With love to you both,
Lorraine
Okay, now that's just not fair. Lorraine's comment was WAY better than mine.
And beautiful. Thank you Lorraine.
Brenda
You’re very kind, Brenda, to comment on what I’ve written, and I’m glad if my thoughts moved you. It’s just that I’m aware of how very difficult these life-changing accidents can be.
Here’s what my long-time therapist wrote about her former analyst:
“Thank you for sending me Peggy's quite amazing letter and your response to it. I am reminded of my analyst's experience almost 10 years ago, when he slipped on the shiny wet tiles of his front porch and sustained a terrible head injury. He regained his use of his body quite quickly, except for his sense of smell and taste, but his mind was another matter.
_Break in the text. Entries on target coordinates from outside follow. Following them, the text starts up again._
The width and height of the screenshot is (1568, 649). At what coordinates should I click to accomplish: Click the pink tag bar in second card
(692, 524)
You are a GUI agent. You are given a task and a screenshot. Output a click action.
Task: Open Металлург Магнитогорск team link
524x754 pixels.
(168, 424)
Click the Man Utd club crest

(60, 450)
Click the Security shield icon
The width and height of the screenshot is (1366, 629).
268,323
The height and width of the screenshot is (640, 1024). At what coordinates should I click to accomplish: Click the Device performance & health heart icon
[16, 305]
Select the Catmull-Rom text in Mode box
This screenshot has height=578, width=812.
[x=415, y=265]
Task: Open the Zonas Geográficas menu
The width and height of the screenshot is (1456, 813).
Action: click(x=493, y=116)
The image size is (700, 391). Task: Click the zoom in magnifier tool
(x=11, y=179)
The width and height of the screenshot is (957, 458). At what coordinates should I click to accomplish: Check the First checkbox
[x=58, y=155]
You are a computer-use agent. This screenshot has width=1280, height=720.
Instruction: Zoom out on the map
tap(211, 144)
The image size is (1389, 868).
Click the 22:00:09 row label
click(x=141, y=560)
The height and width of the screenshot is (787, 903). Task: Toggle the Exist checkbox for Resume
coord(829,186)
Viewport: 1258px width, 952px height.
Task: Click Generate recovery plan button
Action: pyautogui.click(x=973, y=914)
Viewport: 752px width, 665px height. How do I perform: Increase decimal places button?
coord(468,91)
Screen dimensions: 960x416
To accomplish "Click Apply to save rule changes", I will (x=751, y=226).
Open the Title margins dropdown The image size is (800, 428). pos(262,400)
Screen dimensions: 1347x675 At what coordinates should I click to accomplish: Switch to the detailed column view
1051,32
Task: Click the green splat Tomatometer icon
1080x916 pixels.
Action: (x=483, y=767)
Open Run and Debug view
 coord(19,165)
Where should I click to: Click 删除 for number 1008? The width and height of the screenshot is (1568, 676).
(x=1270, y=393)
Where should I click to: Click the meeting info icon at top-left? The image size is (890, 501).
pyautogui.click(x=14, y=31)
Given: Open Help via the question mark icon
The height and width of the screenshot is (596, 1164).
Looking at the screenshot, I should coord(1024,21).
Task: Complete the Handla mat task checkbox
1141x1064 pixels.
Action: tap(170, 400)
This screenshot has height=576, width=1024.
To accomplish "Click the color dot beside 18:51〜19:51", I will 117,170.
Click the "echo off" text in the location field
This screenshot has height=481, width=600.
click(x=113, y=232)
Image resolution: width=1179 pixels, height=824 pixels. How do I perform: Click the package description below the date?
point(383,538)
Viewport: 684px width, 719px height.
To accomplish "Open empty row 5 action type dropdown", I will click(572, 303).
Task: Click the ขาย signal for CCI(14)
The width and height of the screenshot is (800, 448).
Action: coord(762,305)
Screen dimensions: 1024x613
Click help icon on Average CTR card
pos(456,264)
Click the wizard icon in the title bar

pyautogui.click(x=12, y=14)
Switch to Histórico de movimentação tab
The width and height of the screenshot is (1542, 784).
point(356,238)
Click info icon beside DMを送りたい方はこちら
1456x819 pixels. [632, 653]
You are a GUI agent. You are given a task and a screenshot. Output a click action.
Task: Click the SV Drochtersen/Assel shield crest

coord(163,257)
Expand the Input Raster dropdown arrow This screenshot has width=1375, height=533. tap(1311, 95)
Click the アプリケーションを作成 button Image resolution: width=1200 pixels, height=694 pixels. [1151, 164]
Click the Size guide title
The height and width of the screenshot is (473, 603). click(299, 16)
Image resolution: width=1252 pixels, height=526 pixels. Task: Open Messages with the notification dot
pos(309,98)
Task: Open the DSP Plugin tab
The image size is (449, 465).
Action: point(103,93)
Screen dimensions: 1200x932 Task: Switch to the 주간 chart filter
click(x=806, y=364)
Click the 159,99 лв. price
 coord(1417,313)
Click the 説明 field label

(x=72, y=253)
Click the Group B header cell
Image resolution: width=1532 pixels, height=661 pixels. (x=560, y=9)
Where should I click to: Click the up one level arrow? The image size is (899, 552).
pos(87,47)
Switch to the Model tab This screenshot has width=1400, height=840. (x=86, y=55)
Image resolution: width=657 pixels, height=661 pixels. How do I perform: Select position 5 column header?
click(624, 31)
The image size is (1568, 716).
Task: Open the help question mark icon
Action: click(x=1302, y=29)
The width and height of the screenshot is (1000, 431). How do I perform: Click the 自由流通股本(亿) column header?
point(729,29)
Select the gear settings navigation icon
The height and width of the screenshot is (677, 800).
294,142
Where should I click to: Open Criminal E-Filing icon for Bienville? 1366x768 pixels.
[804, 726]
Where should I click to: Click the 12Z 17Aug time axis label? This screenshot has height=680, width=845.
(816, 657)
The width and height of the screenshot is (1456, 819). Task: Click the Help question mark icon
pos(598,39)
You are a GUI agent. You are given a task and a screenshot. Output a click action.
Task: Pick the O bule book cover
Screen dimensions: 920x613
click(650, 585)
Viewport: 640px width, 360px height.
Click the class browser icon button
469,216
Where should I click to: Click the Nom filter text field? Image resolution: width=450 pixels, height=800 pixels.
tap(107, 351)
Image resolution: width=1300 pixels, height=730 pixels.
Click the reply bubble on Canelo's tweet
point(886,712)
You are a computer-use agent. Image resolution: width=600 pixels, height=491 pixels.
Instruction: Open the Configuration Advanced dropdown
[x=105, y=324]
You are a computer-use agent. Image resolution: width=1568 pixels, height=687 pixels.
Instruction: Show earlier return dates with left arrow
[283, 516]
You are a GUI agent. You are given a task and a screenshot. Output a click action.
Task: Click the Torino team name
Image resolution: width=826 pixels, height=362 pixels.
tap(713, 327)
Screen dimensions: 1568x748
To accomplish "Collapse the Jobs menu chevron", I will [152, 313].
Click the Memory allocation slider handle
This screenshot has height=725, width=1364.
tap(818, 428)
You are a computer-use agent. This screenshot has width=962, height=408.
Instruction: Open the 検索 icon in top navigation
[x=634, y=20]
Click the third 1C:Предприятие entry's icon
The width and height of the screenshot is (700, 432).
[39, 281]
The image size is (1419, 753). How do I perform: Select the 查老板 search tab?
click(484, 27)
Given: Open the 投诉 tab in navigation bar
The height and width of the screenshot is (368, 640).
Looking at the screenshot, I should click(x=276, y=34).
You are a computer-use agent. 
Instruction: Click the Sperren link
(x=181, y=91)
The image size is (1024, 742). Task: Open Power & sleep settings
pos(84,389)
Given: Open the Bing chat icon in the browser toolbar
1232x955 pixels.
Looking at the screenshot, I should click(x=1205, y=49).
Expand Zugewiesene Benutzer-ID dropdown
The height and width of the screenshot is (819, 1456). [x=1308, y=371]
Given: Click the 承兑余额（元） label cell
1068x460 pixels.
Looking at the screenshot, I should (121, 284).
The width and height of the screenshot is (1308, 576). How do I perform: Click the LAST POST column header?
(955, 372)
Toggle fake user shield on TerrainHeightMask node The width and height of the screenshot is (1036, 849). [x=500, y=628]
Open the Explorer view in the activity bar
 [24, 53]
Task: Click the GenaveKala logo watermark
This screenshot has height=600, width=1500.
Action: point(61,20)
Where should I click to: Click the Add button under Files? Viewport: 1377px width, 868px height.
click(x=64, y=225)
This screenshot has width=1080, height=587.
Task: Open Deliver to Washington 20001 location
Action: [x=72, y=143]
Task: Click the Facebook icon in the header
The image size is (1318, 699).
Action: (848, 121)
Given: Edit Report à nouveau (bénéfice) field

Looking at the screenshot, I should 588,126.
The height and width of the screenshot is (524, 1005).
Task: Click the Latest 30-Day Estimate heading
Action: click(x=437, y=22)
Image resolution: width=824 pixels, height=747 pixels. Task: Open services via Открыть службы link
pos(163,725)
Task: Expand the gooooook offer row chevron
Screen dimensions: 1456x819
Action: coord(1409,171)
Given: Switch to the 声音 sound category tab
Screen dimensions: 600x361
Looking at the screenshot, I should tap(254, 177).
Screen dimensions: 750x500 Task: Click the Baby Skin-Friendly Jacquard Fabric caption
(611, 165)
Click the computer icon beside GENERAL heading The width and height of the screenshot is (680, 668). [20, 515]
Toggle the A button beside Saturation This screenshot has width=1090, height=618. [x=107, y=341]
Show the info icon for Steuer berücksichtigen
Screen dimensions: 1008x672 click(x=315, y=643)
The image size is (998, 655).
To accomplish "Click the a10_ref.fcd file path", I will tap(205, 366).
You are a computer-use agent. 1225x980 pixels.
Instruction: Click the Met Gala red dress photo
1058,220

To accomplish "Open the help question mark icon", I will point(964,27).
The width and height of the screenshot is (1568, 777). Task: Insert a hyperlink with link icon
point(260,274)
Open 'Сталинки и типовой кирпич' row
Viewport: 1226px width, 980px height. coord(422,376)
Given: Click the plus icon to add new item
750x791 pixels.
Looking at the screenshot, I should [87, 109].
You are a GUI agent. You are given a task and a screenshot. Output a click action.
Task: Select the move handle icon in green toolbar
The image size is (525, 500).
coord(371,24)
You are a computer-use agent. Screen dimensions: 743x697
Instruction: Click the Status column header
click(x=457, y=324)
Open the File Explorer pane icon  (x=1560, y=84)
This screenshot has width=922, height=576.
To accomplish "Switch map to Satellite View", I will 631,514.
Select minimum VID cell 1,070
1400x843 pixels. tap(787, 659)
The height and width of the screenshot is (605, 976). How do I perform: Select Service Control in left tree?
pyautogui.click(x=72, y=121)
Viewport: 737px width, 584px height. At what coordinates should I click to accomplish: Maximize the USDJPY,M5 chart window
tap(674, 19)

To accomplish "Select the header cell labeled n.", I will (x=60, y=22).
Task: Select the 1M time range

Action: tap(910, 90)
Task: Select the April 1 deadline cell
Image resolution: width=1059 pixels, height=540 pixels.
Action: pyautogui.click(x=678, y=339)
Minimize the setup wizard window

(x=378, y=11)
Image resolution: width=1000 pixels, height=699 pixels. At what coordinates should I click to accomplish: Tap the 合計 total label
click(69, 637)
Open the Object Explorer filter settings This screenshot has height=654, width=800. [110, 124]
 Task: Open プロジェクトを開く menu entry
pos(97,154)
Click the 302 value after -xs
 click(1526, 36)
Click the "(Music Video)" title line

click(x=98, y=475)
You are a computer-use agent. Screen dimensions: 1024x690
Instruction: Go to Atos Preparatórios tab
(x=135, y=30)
After trying to go back to work and being told by one of his patients that he was NOT OKAY, he had to go into a rehab and learn to be a person again. I remember his tears as he told me of crying from exhaustion and shame day after day, fearing he would never come back. And his family was terrified and in despair -- they had lost their loved one completely even though he was present bodily. Every time I would walk on those now sanded-down tiles and feel the slick bits where the glaze was still peeking through, I would feel the possible loss of someone whom I now love, but didn't even know then.”
It’s harder than we can realise without experiencing it how difficult it is to regain a faculty that was once as natural as breathing.
By the way, Brooke and Peggy were there for me to when I was at the end of my tether. They are amazing friends whose influence stayed with me long after I left the university.